こちらに訪れたさい、ナイルにとった無作法な態度を考えれば、嫁ぎ先であるスネーク国での振る舞いも心配でならない。
(私がもっとお母様の代わりとなって、教えるべきだったのに……)
『――――たいした能力もないお前が、エミリアを守ろうとしたところで共倒れするだけだ』
ふいに耳によみがえった声に、きゅっと唇を噛む。
(そうだったわ……。それができない器量だったから、あんな忠告を受けたんだったわ……)
とたんに沈むミレーユの様子に、ルルが心配そうに顔を覗き込む。
「姫さま、どうされたんですか?」
「あ……なんでもないの。時間が余っているせいかしら、つい色々と考えすぎてしまうみたい。やることがないって贅沢だけれど、あまり私の性には合っていないみたいね」
誤魔化すように笑うと、ルルに気取られる前に花嫁衣装の件に話を戻した。
「やっぱり、どうにかしてお仕事を引き受けられないかしら」
ナイルは仕事量を心配しているようだが、受注書の内容なら、現在の手持ち無沙汰の状況を考えても充分期限内に製作可能だ。

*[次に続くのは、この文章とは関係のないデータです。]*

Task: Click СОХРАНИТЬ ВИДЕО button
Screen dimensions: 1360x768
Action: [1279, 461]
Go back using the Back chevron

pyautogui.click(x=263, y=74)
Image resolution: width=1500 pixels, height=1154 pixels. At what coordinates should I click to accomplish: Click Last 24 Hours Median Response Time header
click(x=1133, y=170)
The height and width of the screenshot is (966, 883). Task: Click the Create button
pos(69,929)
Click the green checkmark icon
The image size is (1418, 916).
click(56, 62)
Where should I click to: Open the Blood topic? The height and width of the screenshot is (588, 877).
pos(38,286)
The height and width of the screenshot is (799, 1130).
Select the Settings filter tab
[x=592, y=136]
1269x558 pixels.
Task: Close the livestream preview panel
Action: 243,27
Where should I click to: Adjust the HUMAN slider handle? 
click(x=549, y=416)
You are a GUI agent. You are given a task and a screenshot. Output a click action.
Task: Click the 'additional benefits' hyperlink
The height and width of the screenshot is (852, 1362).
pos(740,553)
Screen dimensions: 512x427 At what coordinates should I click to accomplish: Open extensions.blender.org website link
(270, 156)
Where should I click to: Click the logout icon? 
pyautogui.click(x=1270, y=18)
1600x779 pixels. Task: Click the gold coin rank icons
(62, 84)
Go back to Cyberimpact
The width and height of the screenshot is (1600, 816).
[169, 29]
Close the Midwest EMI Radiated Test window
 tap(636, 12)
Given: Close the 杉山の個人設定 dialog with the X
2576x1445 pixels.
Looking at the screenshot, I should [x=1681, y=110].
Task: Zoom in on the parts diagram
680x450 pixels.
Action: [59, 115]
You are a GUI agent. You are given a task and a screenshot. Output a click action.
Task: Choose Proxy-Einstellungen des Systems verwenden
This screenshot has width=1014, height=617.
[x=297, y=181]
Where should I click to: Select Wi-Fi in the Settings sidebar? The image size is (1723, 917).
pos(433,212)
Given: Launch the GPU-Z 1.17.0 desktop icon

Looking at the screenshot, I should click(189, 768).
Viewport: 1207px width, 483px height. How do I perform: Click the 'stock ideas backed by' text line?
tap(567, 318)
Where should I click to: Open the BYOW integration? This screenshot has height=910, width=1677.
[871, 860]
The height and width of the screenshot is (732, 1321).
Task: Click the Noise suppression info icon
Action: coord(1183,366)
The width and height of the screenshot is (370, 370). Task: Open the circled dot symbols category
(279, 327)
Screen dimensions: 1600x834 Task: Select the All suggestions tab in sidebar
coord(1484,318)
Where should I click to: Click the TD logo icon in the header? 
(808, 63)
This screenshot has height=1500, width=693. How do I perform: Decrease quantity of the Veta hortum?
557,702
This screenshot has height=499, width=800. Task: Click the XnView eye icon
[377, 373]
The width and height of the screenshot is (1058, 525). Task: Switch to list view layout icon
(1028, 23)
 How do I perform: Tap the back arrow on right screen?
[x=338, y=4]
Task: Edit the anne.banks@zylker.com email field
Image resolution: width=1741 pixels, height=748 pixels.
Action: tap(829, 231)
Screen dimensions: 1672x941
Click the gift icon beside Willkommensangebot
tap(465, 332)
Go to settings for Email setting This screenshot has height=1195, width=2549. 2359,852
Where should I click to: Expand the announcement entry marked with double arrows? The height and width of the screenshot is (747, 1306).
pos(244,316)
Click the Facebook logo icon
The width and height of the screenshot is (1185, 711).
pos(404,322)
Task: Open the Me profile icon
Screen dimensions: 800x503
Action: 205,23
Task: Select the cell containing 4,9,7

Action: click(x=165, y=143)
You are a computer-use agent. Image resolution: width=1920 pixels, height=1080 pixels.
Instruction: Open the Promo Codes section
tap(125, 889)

「ライナス商会の会長さんがいらっしゃる前に、私がお手伝いさせていただけるよう、何か策を考えないといけないわね」
「そんなの考えなくても簡単ですよ!」
「え、本当?」
難題を承知で呟いた言葉に、ルルは意外にもさらりと返した。
ミレーユが嬉々としてその方法を訊ねる。
「竜王さまにお願いすればいいんです!」
「カイン様に?」
「姫さまが上目遣いでお願いしたら、きっと叶えてくださると思いますよ。女の子の上目遣いは最強だって、給仕係のメリーが言ってましたもん!」
母国でミレーユの給仕係だったメリーは、ルルと同じ年の少女だ。
結婚適齢期の彼女は、その愛らしい仕草で無事婚約者を獲得していた。
「メリーの上目遣いは最強かもしれないけれど、私では力不足よ。それに、カイン様のお手を煩わせるようなことは控えたいわ」
「でも、女の子はわがままなくらいが可愛いって、馬番のジョンが言ってましたよ!」
「そ、そう、ジョンが……」
ルルの教育上にはあまりよろしくない教えを施した母国の者たちに、ミレーユは苦笑いを零した。